Wachs, who taught engineering at UCLA and was chairman of the Department of Urban Planning before moving to Rand, said a privately-run train company is a model unlike almost any working today.

“In the entire world there are maybe one or two passenger rail projects that are actually profitable without public financing,” he said.

But recently, stung by recessionary realities of the credit markets, the company has indicated it could be interested in low-interest government loans to supplement its private backing.

The company is counting on raising 30 percent in private equity and 70 percent debt to finance the project. Though the company counts casino construction magnate Tony Marnell among its backers, Strip casinos have largely declined to get into the transportation business.

“Would we love to see greater access between Las Vegas and Southern California? Absolutely,” said Alan Feldman, spokesman for MGM Mirage. “Are any of us able to participate in that financially? The answer is probably not.”

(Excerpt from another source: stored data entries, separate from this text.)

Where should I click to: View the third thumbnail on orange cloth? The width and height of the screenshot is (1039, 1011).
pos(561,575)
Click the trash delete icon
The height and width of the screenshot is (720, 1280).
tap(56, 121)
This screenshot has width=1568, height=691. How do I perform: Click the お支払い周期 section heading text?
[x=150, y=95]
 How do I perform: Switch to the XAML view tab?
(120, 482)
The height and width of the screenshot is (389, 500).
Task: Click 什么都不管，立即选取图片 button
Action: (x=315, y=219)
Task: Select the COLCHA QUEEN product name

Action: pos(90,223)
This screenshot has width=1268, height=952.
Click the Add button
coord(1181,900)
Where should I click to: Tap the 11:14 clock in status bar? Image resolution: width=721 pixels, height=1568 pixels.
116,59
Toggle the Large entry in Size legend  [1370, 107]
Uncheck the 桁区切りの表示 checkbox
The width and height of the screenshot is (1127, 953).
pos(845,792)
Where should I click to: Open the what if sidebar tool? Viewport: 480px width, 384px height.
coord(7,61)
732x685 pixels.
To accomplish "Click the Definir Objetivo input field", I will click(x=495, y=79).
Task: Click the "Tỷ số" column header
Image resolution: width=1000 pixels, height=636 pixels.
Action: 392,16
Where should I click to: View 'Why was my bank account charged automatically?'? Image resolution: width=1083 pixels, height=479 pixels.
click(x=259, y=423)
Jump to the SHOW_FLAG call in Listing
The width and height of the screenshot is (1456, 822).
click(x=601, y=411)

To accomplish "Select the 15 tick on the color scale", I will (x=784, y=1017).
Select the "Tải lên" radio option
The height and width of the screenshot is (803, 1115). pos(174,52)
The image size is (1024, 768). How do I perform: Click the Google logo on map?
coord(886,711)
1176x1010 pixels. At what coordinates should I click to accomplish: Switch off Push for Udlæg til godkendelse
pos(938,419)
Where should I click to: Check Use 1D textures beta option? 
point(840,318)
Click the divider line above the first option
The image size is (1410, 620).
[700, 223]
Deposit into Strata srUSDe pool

DesertXpress officials said interest from potential global investors remains strong, but with the tightened credit market, government loans could be helpful. The Federal Railroad Administration can provide loans for 100 percent financing for 35 years.

“In view of the credit crunch, that might be attractive,” DesertXpress President Tom Stone said.

Reid has been pressing the White House to name the Nevada-California line as a priority corridor, a designation that, depending on how the route is drawn, could help his now-preferred line, DesertXpress, get access to government grants in the stimulus project.

If that happens, Reid is likely to be targeted, as he has in the past, by critics deriding a big-money train project as pork for the Sin City Express.

Politics are likely to continue playing a sizable role in deciding which Nevada line, if any, gets built.

Wachs, at Rand, shrugged off the political infighting or the lack of a master-planned vision.

“It’s up to a political system to sort all those out and make a decision,” Wachs said.

“Invariably we end up with systems that look to no one to be ideal,” Wachs said. Only in the lock-step world of Mussolini did the trains run on time.

In a democracy, he said, “it’s always kind of a messy, multifaceted process.”

Sun reporter Brian Eckhouse contributed to this story.